Nach Angaben der Gesundheitsbehörde waren in der Hansestadt bis Dienstag 569 Fälle von Ehec oder Ehec-Verdacht gemeldet worden. 110 Patienten wurden demnach wegen der lebensbedrohlich Komplikation HUS oder dem Verdacht darauf in Hamburger Krankenhäusern stationär behandelt. Es sei "keine Entspannung sichtbar", sagte Prüfer-Storcks.
Bundesweit starben bislang mindestens 15 Patienten nach einer Infektion mit dem Erreger. Auch aus Schweden wurde am Dienstag ein erster Todesfall gemeldet.

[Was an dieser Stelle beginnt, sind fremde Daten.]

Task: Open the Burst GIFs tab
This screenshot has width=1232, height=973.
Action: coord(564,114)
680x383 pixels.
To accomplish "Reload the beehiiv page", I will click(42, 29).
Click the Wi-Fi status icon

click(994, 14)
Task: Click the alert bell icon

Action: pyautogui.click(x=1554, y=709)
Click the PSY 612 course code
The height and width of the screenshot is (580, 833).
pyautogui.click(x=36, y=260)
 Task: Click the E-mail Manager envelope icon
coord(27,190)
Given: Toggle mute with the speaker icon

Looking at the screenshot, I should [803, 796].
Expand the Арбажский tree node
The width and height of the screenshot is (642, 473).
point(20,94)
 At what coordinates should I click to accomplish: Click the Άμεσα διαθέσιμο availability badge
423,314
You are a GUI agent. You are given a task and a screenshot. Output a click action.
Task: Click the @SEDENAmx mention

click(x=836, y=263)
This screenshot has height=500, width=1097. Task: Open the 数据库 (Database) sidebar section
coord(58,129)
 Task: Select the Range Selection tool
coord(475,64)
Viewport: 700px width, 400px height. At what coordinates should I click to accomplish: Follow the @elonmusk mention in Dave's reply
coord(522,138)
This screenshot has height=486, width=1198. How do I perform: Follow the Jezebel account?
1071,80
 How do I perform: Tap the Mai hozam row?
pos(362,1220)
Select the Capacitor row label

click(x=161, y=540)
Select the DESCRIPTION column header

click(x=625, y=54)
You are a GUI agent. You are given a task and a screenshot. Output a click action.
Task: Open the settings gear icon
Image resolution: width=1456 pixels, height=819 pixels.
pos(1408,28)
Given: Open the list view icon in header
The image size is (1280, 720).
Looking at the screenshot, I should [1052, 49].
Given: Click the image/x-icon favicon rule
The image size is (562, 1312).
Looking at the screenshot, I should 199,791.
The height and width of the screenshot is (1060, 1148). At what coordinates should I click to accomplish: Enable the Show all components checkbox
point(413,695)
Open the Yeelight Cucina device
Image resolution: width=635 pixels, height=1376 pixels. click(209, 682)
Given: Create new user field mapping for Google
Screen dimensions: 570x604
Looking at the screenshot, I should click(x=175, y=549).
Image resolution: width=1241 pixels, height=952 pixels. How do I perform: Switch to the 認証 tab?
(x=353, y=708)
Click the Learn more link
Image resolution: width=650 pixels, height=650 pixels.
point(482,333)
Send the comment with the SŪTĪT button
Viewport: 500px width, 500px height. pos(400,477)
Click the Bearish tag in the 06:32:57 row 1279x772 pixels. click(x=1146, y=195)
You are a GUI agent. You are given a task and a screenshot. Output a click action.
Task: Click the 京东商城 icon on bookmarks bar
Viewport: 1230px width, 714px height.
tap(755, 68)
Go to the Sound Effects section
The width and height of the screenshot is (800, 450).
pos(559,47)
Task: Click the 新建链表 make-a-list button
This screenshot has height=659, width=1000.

Bei der Suche nach der Quelle des EHEC-Ausbruchs halten Experten mittlerweile auch eine Übertragung über Tiere theoretisch für denkbar. "Es könnten Tiere infiziert sein. Es können aber auch Menschen als Überträger in Betracht kommen", sagte Prof. Helge Karch vom Universitätsklinikum Münster (UKM) am Dienstag. Diese Möglichkeiten müssten nun überprüft werden. Möglicherweise könnten Menschen den Keim in sich tragen, ohne dass es zum Ausbruch komme. Es müsse auch der Frage nachgegangen werden, ob entlassene EHEC-Patienten den Keim noch weiter ausscheiden.